MIAMI—Molecular imaging detects the pathology that leads to Alzheimer’s disease years before the development of symptoms, which could allow physicians to detect signs of the disease in healthy patients, according to studies presented June 11 at the annual meeting of the Society of Nuclear Medicine and Molecular Imaging (SNMMI).
“Diagnosis of Alzheimer’s disease can now be made when the patient first presents symptoms and still has largely preserved mental function,” said Christopher Rowe, MD, lead investigator for the Australian Imaging, Biomarkers and Lifestyle study of aging (AIBL), in a release. “Previously there was an average delay of three years between consulting a doctor over memory concerns and the diagnosis of Alzheimer’s, as the diagnosis required the presence of dementia. When used as an adjunct to other diagnostic measures, molecular imaging can help lead to earlier diagnosis.”
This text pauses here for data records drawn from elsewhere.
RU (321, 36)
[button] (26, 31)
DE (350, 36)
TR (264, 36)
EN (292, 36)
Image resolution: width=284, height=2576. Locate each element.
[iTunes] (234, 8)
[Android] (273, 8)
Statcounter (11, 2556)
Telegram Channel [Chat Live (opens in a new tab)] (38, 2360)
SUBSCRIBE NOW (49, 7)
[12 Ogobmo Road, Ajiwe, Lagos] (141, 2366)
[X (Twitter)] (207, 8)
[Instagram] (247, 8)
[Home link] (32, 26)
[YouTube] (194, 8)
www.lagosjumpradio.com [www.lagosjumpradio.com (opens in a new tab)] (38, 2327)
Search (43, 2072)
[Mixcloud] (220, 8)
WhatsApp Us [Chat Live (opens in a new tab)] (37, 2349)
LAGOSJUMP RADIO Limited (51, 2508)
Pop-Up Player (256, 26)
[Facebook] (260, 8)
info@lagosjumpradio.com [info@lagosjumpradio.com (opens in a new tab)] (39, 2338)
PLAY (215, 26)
Rowe shared results of an AIBL study that tracked 194 healthy participants, 92 people with mild cognitive impairment and 70 subjects with Alzheimer’s disease for 36 months after a C-11 PiB (Pittsburgh compound B) PET scan to gauge amyloid burden in the brain. Researchers also assessed episodic memory and hippocampal volume at baseline and follow-up.
At baseline, 98 percent of patients with Alzheimer’s disease, 65 percent of those with mild cognitive impairment and 31 percent of healthy participants were classified at PiB+. At three years, progression from mild cognitive impairment to Alzheimer’s occurred in 66 percent of PiB+ participants and 7 percent of PiB- participants.
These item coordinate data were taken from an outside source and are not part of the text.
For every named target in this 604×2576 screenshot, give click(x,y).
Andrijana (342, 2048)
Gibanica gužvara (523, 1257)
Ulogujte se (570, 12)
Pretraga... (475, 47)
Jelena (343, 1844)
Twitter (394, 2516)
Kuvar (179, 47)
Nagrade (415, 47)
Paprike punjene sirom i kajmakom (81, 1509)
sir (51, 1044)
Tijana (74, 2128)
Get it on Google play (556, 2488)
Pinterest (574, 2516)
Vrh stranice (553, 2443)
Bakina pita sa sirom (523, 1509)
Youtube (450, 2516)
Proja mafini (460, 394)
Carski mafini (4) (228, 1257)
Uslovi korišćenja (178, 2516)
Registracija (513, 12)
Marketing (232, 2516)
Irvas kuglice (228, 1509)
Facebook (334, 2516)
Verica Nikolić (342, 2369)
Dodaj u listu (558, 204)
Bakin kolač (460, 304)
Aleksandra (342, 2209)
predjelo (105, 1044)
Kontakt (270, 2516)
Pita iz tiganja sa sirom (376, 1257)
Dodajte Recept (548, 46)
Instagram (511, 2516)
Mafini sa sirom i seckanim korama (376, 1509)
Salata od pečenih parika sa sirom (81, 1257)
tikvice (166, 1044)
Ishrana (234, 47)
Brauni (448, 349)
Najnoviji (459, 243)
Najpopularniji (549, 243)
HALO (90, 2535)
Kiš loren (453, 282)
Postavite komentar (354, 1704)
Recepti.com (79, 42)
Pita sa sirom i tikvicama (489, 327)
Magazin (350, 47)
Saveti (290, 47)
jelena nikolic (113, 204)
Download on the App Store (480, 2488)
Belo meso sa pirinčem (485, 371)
Thus, in this study group, widespread amyloid plaque build-up preceded decline in memory and the development of dementia, and those with extensive amyloid burden were at higher risk of cognitive decline.
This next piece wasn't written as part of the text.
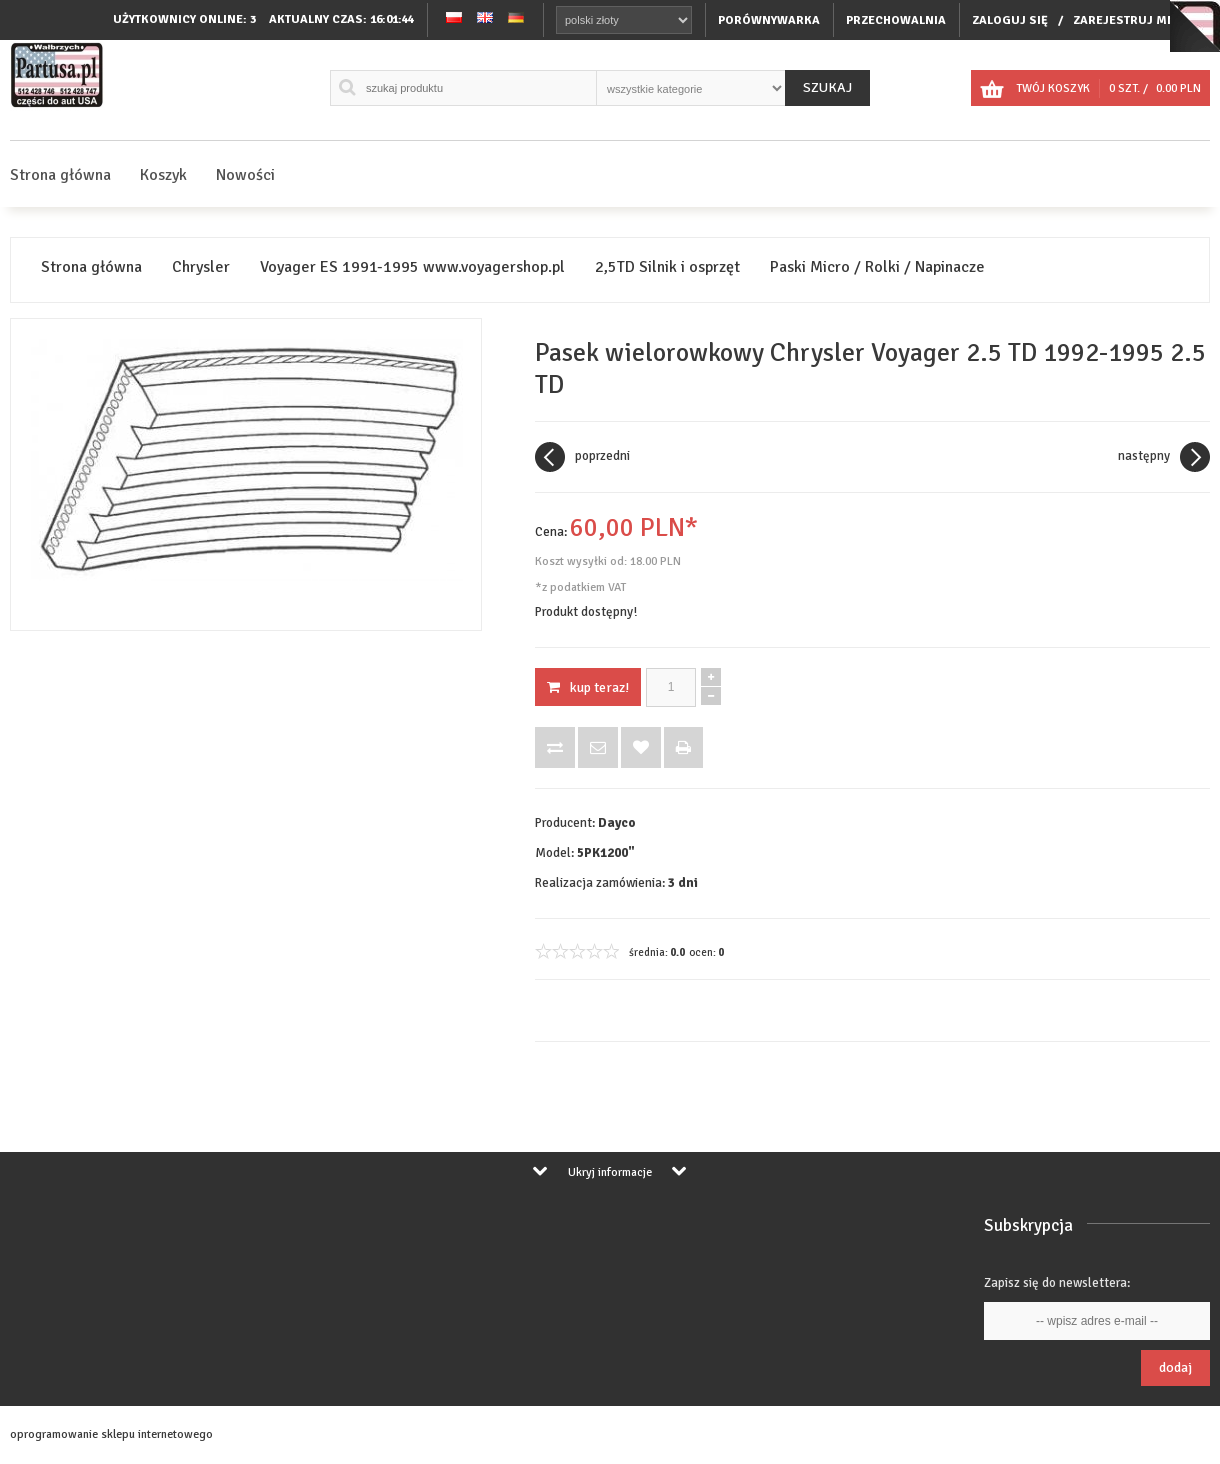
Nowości (245, 175)
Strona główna (60, 175)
“The implication is that molecular imaging can help lead to diagnosis of Alzheimer’s disease when the patient has mild symptoms rather than wait until the patient has progressed to dementia,” Rowe said.
Amyloid imaging could provide an opportunity to identify patients on the path to dementia and allow physicians to intervene with preventive treatments as they become available. This prevention model should be more effective than trying to reverse damage after the onset of dementia, said Rowe.
In another study focused on beta amyloid in healthy subjects, 137 adults with normal cognitive function aged 30 to 89 years were imaged using PET with F-18 florbetapir, as well as functional MRI to explore how amyloid build-up affects connections in the default mode and salience networks. Those with increased amyloid burden in these neural networks were prone to impaired cognitive performance.
Finally, a third study assessed C-11 PiB for its ability to detect amyloid plaque in comparison to F-18 FDG in 100 cognitively normal participants from Wisconsin Registry for Alzheimer’s Prevention.
Participants underwent C-11 PiB PET, F-18 FDG PET and comprehensive neuropsychological testing. Studies were independently interpreted by two readers. Inter-reader agreement was higher for PiB than for FDG, the researchers reported in the abstract. Amyloid burden seemed to occur earlier than abnormal metabolism in high-risk participants. Visual ratings classified 15 percent of subjects as possible or probable Alzheimer’s disease pattern on PiB studies compared with 3.5 percent of participants who were rated as possible Alzheimer’s pattern.
Molecular imaging studies could allow physicians to evaluate whether pathological changes associated with Alzheimer’s disease are happening many years before the onset of clinical symptoms, Guofan Xu, MD, PhD, researcher scientist at University of Wisconsin, Madison, said in a release.